Thanksgiving Dinner, 1943, Norman Rockwell
(keep Dad away from that carving knife!)
Unlike those aboriginal groups with their exogamous moieties, however, Americans have now formed themselves into endogamous moieties – Trump supporter or Trump hater – in which the horror of incest has been replaced by an equally powerful horror of marriage / relationships with a member of the other moiety. Here that naturalisation you describe is in full force: contamination through intermarriage is on the same deeply emotional level as violation of an important dietary restriction (Jews or Muslims eating pork, for example) or a religious prohibition against worshipping false gods.
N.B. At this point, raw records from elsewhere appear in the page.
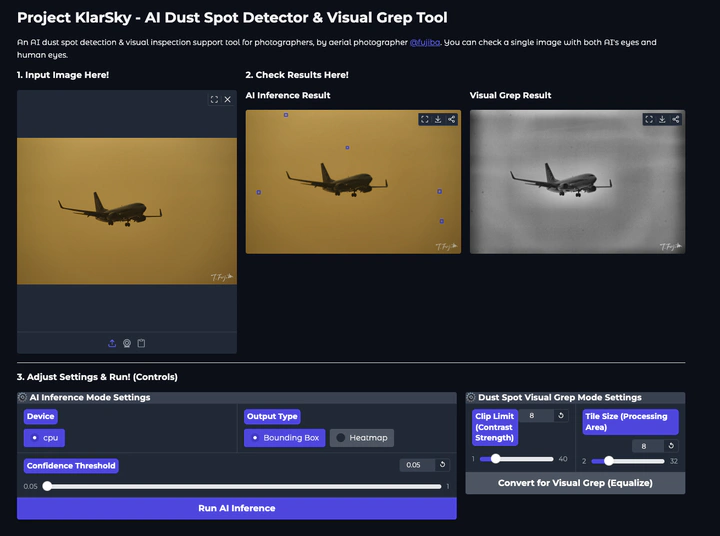Click upload icon under input image
720x536 pixels.
(112, 343)
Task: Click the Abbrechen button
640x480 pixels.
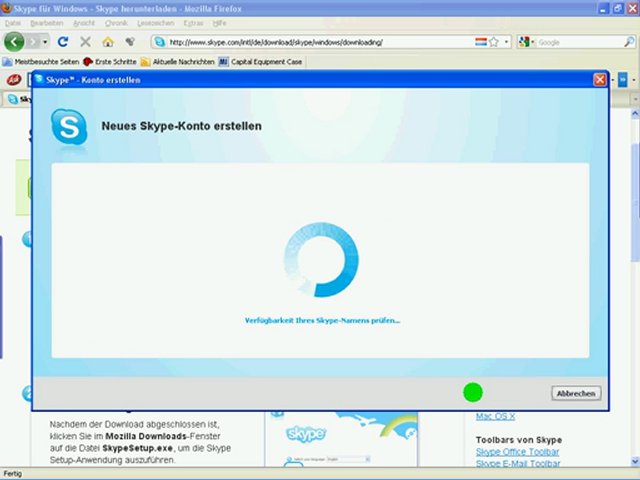Action: coord(576,393)
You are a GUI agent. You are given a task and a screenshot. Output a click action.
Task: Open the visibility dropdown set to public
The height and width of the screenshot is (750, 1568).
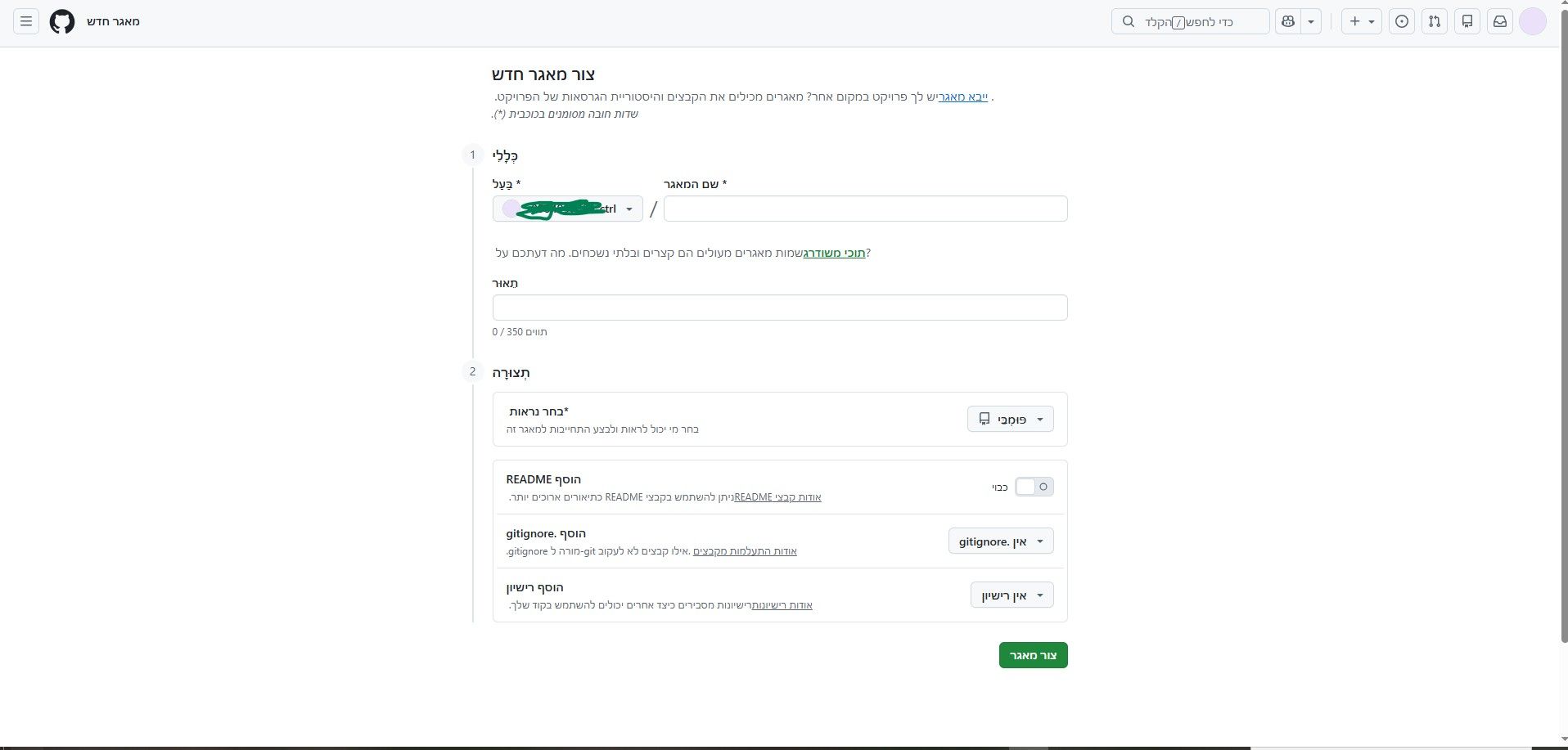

I think that dating sites now routinely screen members for their political affiliation; it would be interesting to know how much weight they attach to the answers (my guess: a lot).
The sound bite format of cable news is no more able to deal with the phenomenon of Trump than with the ancient conflict between Arab and Jew or the intensity of feelings associated with the abortion issue. Hence, the networks’ only recourse is Fake News.
I can't help thinking of H.G. Wells Time Machine in which the traveller comes across a completely polarised social structure made up of graceful and enlightened Eloi but also disgusting subterranean Morlocks. Parallels with the class system in imperial Britain abound except there is a sting in the tail -- the troglodytic Morlocks are effectively farming the oh-so-sophisticated Eloi for food. 'We are all cannibals' as Levi-Strauss says.